# BAGIAN TEKS

=-=-=-=-=

Banjarmasin, KP – Pengadilan Tindak Pidana Korupsi (Tipikor) Banjarmasin kembali menggelar sidang perkara dugaan korupsi proyek dok graving di PT Dok dan Perkapalan Kodja Bahari Banjarmasin dengan terdakwa mantan Pejabat Pembuat Komitmen (PPK) Albertus Patarru dan Suharyono, Selasa (28/3).
Sidang yang diketuai hakim I Gede Yuliato kali ini menghadirkan saksi ahli dari Lembaga Kebijakan Pengadaan Barang/Jasa Pemerintah (LKPP) Pusat, Andi Muhamad Arfan.
Dalam keterangannya, saksi secara tegas mengatakan bisa saja suatu pekerjaan yang dilakukan penyedia tidak selesai dengan alasan tertentu atau dalam peraturan yang ada dalam ketentuan disebut kahar.

=-=-=-=-=

# MATERI YANG DISEDIAKAN
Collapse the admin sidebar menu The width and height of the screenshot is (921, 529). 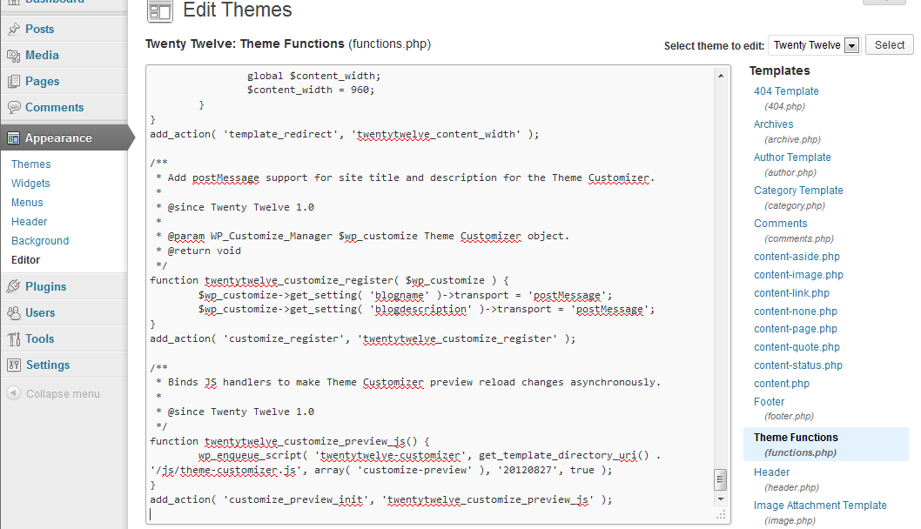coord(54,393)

=-=-=-=-=

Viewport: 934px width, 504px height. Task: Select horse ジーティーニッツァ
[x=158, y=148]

=-=-=-=-=

# YANG PERLU DIKERJAKAN
A: Ubah paragraf berita persidangan yang diawali "Banjarmasin, KP – Pengadilan" menjadi daftar butir singkat yang memuat fakta pokoknya.
B: Lanjutkan berita persidangan itu, dimulai setelah kalimat terakhir yang ditampilkan.

# HASIL LATIHAN
A:
- Pengadilan: Pengadilan Tindak Pidana Korupsi (Tipikor) Banjarmasin kembali menggelar sidang
- Waktu: Selasa (28/3)
- Perkara: dugaan korupsi proyek dok graving di PT Dok dan Perkapalan Kodja Bahari Banjarmasin
- Terdakwa: mantan Pejabat Pembuat Komitmen (PPK) Albertus Patarru dan Suharyono

B:
Menurutnya, kahar adalah keadaan yang terjadi di luar kehendak para pihak dan tidak dapat diperkirakan sebelumnya, sehingga kewajiban yang ditentukan dalam kontrak menjadi tidak dapat dipenuhi.
“Keadaan kahar dinyatakan oleh para pihak dengan didukung justifikasi data dan dokumen yang benar dan riil sesuai fakta di lapangan,” jelas saksi yang juga merupakan widya suara di beberapa perguruan tinggi di Kaltim.
Dia mencontohkan salah satu akibat kahar yakni musibah banjir.
“Dampaknya bisa saja pekerjaan tidak bisa dilanjutkan sehingga pihak ketiga bisa mengajukan addendum dengan melampirkan data dan dokumen keadaan di lapangan yang dikelurkan instansi berwenang,” bebernya.
Karena kahar juga, lanjut saksi ahli, pengembang tidak bisa dikenakan denda atas keterlambatam pekerajan tersebut.
Adendum itu sendiri, menurut saksi, tidak ada batasnya menurut ketentuan asalkan sesuai dengan ketentuan yang ada.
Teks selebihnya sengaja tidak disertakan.